━━ Entries shown
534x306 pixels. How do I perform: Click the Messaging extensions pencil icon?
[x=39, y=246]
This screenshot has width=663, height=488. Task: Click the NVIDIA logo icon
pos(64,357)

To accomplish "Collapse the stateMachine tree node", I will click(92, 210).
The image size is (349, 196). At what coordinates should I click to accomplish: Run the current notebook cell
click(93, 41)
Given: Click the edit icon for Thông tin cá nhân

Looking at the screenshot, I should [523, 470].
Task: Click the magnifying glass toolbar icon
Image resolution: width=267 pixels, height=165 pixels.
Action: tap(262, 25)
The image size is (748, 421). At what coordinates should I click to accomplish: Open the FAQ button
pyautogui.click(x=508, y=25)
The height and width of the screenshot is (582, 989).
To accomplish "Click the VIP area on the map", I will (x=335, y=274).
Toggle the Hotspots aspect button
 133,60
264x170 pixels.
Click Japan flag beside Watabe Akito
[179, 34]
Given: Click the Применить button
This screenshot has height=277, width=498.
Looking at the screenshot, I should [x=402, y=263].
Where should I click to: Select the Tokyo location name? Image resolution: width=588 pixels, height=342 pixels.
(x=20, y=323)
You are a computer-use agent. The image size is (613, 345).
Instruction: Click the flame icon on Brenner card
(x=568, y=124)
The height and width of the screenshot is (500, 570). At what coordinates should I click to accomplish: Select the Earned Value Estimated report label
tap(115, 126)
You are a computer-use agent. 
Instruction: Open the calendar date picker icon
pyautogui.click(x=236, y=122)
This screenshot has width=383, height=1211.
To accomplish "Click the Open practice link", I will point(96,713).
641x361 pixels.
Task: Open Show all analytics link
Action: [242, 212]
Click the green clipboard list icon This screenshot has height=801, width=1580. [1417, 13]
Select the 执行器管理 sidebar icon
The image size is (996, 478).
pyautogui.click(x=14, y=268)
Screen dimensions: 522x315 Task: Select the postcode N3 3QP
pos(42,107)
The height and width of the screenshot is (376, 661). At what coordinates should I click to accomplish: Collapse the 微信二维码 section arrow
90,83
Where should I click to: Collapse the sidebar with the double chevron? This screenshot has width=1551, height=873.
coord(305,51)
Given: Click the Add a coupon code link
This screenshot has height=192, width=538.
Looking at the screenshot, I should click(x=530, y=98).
━━━━
Goal of the exercise.
Copy out word for word the lines of the items, starting with the line that contains "Where should I click to: Collapse" and continuing through the last line of the items.

Answer for the task.
Where should I click to: Collapse the sidebar with the double chevron? This screenshot has width=1551, height=873.
coord(305,51)
Given: Click the Add a coupon code link
This screenshot has height=192, width=538.
Looking at the screenshot, I should click(x=530, y=98).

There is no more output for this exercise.